If TikTok is actually banned, in many ways that is far better. Americans are spending really quite a lot of time on the app, in ways I doubt are producing much value in any sense, so I’d love to shake that loose. Would there be fallout?
A plurality actually say they favor the ban, and young people mostly don’t vote.
The ones who would be mad would be really mad. This would hit close to home, they are spending hours a day on these little videos… and it’s gone.
Then again? Short attention spans. Plenty of imitators would be ready to go within a day. By the time the election rolled around everyone would bee on NewVid or something. Anyone who says it was a mistake opens themselves up to obvious attacks.
Seems like a highly credible threat. Game theory says they should divest, quickly. That would be that.
It did not help that the Congressional hearing went, by all reports, maximally badly for TikTok. Or that TikTok is said to have responded by filling some users ‘For You’ pages with Pro-Chew content.
That t-shirt saying we would never use the algorithm as propaganda is answering a lot of questions.
There’s just one little problem. Lawmakers are not our friends.
The Restrict Act
After which follows a very exhaustive list of potential things one might deem a risk.
I did a Ctrl-F search for ‘ByteDance’ and ‘TikTok’ in the bill.
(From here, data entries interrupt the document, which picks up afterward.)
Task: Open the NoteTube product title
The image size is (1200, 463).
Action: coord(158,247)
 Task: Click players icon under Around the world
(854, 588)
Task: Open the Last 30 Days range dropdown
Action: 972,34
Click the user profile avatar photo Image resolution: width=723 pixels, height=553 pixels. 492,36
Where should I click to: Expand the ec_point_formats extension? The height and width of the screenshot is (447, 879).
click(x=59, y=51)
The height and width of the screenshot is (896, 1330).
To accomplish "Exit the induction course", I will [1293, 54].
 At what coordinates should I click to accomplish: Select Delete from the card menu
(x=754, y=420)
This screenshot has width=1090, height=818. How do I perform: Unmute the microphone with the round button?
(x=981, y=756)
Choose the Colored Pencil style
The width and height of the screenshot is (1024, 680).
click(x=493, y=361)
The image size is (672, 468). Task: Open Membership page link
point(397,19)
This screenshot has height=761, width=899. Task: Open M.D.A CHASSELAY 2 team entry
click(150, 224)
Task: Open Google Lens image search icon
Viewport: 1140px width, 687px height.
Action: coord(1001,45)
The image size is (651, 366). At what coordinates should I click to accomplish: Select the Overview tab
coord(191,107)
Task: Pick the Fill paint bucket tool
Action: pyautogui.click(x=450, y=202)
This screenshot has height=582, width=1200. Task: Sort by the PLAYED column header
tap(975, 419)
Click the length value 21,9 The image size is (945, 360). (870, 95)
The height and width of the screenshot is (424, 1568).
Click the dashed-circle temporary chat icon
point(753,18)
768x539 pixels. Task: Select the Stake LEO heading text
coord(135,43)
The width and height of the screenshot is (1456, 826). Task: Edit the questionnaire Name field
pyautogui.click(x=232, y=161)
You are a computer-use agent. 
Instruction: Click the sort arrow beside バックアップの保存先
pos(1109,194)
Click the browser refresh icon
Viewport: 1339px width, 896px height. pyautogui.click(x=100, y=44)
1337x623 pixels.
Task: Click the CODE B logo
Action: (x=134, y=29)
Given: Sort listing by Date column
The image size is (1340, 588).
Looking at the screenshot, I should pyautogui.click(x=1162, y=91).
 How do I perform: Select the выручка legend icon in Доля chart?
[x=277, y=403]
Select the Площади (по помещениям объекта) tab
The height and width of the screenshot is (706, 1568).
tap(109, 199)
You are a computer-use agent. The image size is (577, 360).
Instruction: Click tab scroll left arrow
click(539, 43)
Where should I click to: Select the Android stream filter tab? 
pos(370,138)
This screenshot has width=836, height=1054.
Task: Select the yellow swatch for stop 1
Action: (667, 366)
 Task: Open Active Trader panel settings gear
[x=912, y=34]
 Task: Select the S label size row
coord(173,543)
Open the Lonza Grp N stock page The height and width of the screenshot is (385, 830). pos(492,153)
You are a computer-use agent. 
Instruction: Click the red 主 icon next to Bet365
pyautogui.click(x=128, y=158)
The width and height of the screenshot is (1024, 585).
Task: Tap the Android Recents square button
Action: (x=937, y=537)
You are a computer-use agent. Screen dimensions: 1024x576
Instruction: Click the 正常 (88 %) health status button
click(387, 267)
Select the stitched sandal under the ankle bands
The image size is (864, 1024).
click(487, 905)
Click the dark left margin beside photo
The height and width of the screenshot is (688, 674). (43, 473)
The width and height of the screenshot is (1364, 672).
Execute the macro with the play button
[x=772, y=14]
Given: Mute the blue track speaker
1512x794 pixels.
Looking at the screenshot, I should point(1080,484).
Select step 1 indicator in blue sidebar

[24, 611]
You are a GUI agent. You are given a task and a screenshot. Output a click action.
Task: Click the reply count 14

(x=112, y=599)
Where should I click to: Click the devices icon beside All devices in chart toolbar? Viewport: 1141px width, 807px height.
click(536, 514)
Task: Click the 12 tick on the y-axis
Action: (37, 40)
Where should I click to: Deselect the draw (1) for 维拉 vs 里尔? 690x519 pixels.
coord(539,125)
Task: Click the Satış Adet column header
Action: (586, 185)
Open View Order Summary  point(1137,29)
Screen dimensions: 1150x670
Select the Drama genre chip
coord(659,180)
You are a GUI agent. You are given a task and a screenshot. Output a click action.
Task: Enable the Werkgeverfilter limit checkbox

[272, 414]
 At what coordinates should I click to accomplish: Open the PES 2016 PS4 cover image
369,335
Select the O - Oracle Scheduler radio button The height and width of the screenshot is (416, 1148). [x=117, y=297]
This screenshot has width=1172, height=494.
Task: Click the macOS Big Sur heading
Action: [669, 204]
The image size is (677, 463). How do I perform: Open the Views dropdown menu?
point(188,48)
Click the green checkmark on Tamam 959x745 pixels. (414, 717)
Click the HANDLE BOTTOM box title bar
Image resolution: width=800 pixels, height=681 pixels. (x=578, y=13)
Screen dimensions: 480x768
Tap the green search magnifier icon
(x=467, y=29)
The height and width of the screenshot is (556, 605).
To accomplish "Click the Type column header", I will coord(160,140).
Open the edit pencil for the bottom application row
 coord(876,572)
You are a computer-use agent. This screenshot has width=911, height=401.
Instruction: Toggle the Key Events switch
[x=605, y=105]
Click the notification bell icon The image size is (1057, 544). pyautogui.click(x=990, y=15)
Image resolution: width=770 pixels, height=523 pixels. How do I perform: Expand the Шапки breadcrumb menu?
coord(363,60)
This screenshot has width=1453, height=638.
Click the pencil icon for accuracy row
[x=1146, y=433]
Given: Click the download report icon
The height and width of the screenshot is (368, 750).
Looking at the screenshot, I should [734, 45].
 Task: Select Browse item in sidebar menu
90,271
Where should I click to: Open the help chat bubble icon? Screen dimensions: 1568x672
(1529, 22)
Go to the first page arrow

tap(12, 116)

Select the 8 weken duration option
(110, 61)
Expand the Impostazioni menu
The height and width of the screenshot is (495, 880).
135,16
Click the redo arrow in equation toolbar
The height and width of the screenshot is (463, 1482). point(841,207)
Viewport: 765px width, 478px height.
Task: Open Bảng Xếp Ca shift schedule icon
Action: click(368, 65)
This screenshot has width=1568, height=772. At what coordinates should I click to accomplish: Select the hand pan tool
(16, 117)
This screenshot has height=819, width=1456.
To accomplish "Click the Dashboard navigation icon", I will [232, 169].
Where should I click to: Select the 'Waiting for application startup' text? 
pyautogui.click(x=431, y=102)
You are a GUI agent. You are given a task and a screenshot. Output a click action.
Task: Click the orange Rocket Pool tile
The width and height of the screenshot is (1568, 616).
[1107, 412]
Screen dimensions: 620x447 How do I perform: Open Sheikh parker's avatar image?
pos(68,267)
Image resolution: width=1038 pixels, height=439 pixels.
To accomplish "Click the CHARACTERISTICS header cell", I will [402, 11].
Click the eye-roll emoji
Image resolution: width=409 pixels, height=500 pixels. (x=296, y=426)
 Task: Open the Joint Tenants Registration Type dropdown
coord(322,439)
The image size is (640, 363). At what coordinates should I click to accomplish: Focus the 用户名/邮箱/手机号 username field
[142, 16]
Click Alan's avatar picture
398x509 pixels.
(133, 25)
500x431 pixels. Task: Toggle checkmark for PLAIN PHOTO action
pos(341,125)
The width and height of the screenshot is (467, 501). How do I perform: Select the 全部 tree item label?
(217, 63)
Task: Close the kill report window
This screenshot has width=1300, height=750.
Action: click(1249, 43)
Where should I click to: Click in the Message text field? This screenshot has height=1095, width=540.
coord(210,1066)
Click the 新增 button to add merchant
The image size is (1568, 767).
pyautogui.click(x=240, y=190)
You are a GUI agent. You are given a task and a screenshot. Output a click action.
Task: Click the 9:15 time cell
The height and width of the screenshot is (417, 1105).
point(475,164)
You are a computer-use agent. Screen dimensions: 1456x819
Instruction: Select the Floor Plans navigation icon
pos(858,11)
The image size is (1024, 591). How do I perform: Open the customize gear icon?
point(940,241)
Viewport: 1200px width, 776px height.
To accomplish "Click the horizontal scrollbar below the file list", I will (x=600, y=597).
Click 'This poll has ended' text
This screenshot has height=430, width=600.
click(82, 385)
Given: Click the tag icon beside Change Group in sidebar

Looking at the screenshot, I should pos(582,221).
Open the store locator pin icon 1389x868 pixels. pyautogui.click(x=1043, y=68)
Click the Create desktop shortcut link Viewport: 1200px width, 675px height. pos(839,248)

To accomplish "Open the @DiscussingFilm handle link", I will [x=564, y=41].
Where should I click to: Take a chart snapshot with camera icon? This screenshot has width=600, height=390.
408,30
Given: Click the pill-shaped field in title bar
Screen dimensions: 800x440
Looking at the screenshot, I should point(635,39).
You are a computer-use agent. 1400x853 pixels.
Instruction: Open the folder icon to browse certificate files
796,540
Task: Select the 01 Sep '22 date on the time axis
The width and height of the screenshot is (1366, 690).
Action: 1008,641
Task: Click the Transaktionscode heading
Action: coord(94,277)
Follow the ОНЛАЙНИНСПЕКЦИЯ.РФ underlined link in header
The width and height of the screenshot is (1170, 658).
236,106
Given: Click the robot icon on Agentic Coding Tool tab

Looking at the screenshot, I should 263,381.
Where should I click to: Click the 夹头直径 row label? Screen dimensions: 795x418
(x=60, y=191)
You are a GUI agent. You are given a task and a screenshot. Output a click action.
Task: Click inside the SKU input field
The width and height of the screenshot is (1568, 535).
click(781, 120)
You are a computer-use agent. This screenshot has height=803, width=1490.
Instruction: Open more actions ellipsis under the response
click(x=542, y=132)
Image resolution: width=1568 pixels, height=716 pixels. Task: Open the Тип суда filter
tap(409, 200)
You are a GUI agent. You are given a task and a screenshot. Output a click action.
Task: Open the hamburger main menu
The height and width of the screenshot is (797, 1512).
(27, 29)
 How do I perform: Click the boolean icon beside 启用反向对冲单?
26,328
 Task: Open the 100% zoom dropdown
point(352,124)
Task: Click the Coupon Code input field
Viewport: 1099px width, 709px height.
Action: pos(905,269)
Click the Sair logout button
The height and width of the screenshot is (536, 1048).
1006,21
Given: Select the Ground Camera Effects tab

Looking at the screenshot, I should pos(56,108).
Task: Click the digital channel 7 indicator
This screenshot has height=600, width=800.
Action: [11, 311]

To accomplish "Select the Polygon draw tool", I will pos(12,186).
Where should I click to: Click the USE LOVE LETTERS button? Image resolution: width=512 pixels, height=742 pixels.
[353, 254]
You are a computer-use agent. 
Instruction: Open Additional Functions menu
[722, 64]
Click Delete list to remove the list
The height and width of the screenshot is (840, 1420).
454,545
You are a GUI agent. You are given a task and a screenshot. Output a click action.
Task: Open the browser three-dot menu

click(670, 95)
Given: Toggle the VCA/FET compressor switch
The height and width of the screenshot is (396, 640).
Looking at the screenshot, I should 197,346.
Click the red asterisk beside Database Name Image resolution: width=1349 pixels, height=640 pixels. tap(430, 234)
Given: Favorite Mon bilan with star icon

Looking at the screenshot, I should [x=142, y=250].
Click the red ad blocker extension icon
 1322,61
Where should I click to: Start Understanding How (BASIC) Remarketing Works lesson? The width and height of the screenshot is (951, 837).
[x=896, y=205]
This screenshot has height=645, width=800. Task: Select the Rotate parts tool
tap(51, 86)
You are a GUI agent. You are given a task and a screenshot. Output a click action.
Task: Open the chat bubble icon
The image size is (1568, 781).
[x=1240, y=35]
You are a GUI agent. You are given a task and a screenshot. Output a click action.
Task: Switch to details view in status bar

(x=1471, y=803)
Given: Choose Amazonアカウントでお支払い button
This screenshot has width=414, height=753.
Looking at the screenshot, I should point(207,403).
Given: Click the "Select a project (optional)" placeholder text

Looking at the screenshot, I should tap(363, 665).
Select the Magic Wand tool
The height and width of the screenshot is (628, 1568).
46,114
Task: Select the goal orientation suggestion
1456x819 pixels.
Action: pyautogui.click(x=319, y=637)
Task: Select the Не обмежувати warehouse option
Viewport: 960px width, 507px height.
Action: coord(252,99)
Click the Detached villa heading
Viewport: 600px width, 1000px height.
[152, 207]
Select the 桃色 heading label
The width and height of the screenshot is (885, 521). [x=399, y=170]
They appear zero times.
As Reason points out, even ‘social media’ is not mentioned.
‘China’ appears once, on the list of foreign adversaries that can be modified at will.
Accessing anything banned thereby, such as via a VPN, carries a fine of $250k to $1 million, plus criminal penalties of up to 20 years. So does soliciting such access, potentially including instructing someone how to do this.
It's not "disinfo" to say that the Restrict act could be used against individuals.
If your teenage kid gets sad after the Tik Tok ban, and installs a VPN to use their Tik Tok feed anyway, they can be charged with a felony, fined a million dollars, and put in jail for 20 years.
Just read it. And ask a friend who is a lawyer, what they think of it. If they say "Oh wow...." or "Holy..." or "How is this real?!" at any point while reading it, that's bad.
The government can monitor anything that connects to the internet, ban anything it wants at any time, without any notice, via a new ‘Secretary of Communication’ who would be right at home with those of Truth, Peace, Plenty and Love.
None of this is answerable to the public or to Congress.
The term ‘Patriot Act for the internet’ seems highly appropriate.
So, yeah. I want to ban TikTok as Chinese spyware. This bill? Do. Not. Want.